8. Results and Discussion

Figure 6a depicts hourly data of the wind speed obtained from the forecast of the weather. The solar PV under consideration is a 25 kW SOLAREX MSX [65]; Figure 6b depicts the average adopted hourly solar irradiance. In a typical system with a 30 kWh battery, the minimum and maximum charges are 10% and 100% of the battery’s total capacity, respectively, with a discharge and charge efficiency of 94% [66,67].
In this paper, the MG connected to the main grid (shown in Figure 4) was used as the test system. Three feeders (F1, F2, and F3), corresponding to medium residential, industrial, and commercial consumers were considered in this system, with the maximum electricity demand assumed to be 40%, 40%, and 20% of the total load energy in the system per time period, respectively.
Figure 7 shows the daily schedule and unscheduled system load demand curve. It illustrates the simulation results of the proposed DSM program for one day (24 h) when the DSM based on the BOSA algorithm is adopted for optimal shifting the controllable (shiftable) loads from on-peak to off-peak hours. Users schedule their peak loads during periods of low electricity costs, resulting in a reduced electric bill. As depicted in Figure 8, proper load scheduling can significantly reduce a user’s daily electricity bill. The peak demand value is up to 88.4 kWh using the proposed algorithm-based DSM, which is the lowest in comparison to unscheduled programming (105 kWh). Additionally, the adopted algorithm achieves cost savings (up to 15.7% savings).
The peak-to-average (PAR) is lowered, which assists in maintaining a healthy equilibrium between the supply and demand of electricity. When it comes to the reduction of PAR, we have placed a higher priority on interruptible appliances. When compared to the non-scheduled load curve, the BOSA technique brings the PAR down to almost 84.3%, as shown in Figure 8. This reduces the electricity cost compared to unscheduled usage. The adopted real-time dynamic price profile is shown in Figure 9.
Operational costs and pollution emissions were analyzed in order to determine the impact of planning for energy levels, reserves, and optimal DSM on operational costs and environmental impacts, as well as the uncertainty caused by wind and solar resources. The problem was considered under six distinct cases:
  • Case #1: single-objective (emission function optimization only) without DSM.
  • Case #2: single-objective (emission function optimization only) with DSM.
  • Case #3: single-objective (considering operation cost function) without DSM.
  • Case #4: single-objective (considering operation cost function) with DSM.
  • Case #5: multi-objective (emission and operation cost functions) optimization without DSM.
  • Case #6: multi-objective (emission and operation cost functions) optimization with DSM.

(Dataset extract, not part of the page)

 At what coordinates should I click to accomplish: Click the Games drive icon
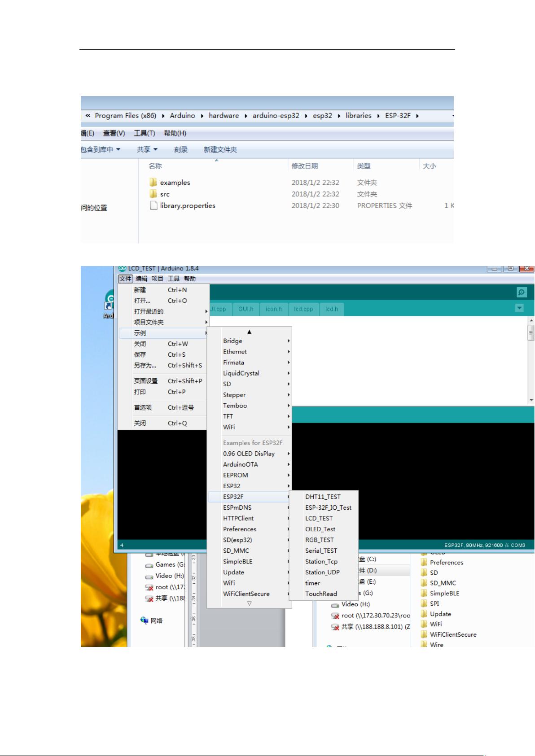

8.1. Cases #1 and #2: Emission Function Optimization Only without and with DSM

This section investigated the results of minimizing pollution emissions with and without the DSM. Figure 10 and Figure 11 illustrate the optimal power allocation of the generation units in these two cases, respectively. Figure 10 and Figure 11 reveal that the power production by the WTs and solar PV panels was not considerably different from the predicted amounts presented in Figure 12, which may be related to the fact that these forms of power generation are pollution-free. The data suggested that the utility purchased from the MG for the majority of working periods due to its high level of pollution emissions. In addition, when pollutant emissions were minimized, the DSM had a considerable effect in covering the uncertainties related to wind and solar energy production. As shown in Figure 13a, the power dispatch algorithm has addressed the supply–demand mismatch; however, Case #1 has not resulted in decreased emission because the DSM is not used to minimize power generating requirements. The daily supply–demand power with DSM program implementation based on BOSA is depicted in Figure 13b. It is obvious that the peak-to-average ratio of the load demand has decreased, consequently reducing the necessary generation power, cost, and emissions as indicated in Figure 14. Implementing the DSM program resulted in a 13% reduction in pollutant emissions. The convergence characteristics of the proposed algorithm are shown in Figure 14a,b without and with adoption of DSM, respectively.

8.2. Cases #3 and #4: Operation Cost Function Optimization Only without and with DSM

In these cases, operating cost minimization results were analyzed without and with DSM. Figure 15 illustrates the optimal power generation allocation of the unit without DSM. The simulation’s results, which pertain to the case without an optimal DSM program, indicate that charging of the battery started in the earliest hours of the day, when the price has dropped, while the utility purchased electricity from the MG during the peak times of demand, when the price became highest, so that the power consumption could be met by the offering of the price from the distributed generation resources. When there were DSM available in the system (Figure 16), almost the same situation existed. The power generated by the PVs and WTs, especially with adoption of DSM, are depicted in Figure 17a and b respectively. However, because the price of WT and PV resources offered is higher than the price of other generation resources, they cannot gain a great deal of attention when determining the optimal operational cost. As depicted in Figure 17, their power generation is very low or even zero in these cases. As shown in Figure 18a, the supply–demand mismatch has been adjusted by the proposed power dispatch algorithm, but Case#3 has not resulted in lower operating costs due to the fact that the DSM is not adopted to reduce power generation requirements. Figure 18b shows the daily supply–demand power with DSM program adoption based on BOSA. It is evident that the peak-to-average ratio of the load demand is reduced in this case (Case #4), thereby reducing the required generation power and system operation costs as depicted in Figure 19.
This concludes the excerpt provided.